Bear, The more I think about this… I just don’t know! Sure anything can happen, I’m well aware of that. But with a dollar-based retention rate of $135 (and rising), doesn’t that mean that this year’s customers will provide $135 in revenue next year for every $100 they provided in revenue this year? And presumably at lower acquisition expense. That means revenue will “automatically” grow about 35% next year just from old customers, not counting new customers acquired during the year, barring some very unforeseen event.

That seems to me to be fairly secure growth.
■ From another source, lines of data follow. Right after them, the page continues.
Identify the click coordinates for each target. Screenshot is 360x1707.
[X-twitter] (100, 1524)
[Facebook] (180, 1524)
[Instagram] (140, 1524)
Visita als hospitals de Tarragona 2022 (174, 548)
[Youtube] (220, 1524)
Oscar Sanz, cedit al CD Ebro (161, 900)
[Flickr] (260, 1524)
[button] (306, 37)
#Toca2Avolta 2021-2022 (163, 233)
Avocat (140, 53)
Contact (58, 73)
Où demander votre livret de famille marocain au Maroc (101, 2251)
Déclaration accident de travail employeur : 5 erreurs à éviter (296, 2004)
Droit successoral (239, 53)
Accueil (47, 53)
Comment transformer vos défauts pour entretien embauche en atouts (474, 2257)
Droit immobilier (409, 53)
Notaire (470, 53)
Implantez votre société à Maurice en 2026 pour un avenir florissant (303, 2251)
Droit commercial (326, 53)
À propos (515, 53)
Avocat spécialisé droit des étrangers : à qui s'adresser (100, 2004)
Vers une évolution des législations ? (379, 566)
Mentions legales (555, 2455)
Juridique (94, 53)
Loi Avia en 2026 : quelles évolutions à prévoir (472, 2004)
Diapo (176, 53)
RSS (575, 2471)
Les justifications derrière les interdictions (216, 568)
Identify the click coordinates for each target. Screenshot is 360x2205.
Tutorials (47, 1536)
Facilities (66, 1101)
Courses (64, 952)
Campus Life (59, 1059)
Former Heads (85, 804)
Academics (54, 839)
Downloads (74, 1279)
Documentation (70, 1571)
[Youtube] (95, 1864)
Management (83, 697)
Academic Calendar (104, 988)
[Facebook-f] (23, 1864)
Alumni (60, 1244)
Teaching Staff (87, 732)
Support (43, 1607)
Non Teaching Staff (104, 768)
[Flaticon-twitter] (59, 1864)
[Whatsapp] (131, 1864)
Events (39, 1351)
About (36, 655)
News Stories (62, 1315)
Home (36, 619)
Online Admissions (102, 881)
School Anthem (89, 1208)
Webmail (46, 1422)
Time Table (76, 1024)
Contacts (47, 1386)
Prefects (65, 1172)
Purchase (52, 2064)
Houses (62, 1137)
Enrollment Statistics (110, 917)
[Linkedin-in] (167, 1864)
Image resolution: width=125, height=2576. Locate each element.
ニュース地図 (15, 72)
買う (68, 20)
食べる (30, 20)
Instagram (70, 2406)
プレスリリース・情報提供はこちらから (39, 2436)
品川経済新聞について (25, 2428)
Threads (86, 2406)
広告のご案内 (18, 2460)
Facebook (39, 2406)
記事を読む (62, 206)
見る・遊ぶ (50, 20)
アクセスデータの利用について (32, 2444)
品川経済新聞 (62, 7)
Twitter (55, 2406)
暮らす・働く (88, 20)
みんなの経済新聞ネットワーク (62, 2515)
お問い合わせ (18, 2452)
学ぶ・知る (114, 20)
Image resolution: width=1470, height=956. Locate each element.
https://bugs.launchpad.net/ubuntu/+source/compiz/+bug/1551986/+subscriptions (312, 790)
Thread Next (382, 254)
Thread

I dug some more, and I’ve finally seen enough. I’m in for a 4% position. I’m raising my conviction on AYX because I do think it’s likely that their customers, who understand their offering and seem to love it, will continue to spend more and more with AYX. So I’m moving them up to 8.5:

ALTERYX (AYX) - 8.5. Almost all revenue is recurring, they’re on the cusp of being profitable, they are growing like crazy and have been for years. Their astounding gross margin means lots of ability to leverage – which they are doing as costs drop as a percentage of sales. Financially speaking, they’re a 10. But because I am unable to evaluate their offering versus their current and potential competitors, I’m giving them an 8.5.

I know it’s arbitrary and these things could always go either way, but 8.5 was enough for me to jump in. Because I’m now that much more confident in AYX than in TLND or HDP, I’m willing to take a small position in AYX despite their much higher valuation. Especially as fast as they’re growing. And they’ll soon be showing some EPS, which could kick things into another gear.

I’m still not as confident in AYX as in my top few positions, but it really would surprise me if this business faltered much.

Bear

PS Alteryx reports on their December quarter on 2/21 after markets close.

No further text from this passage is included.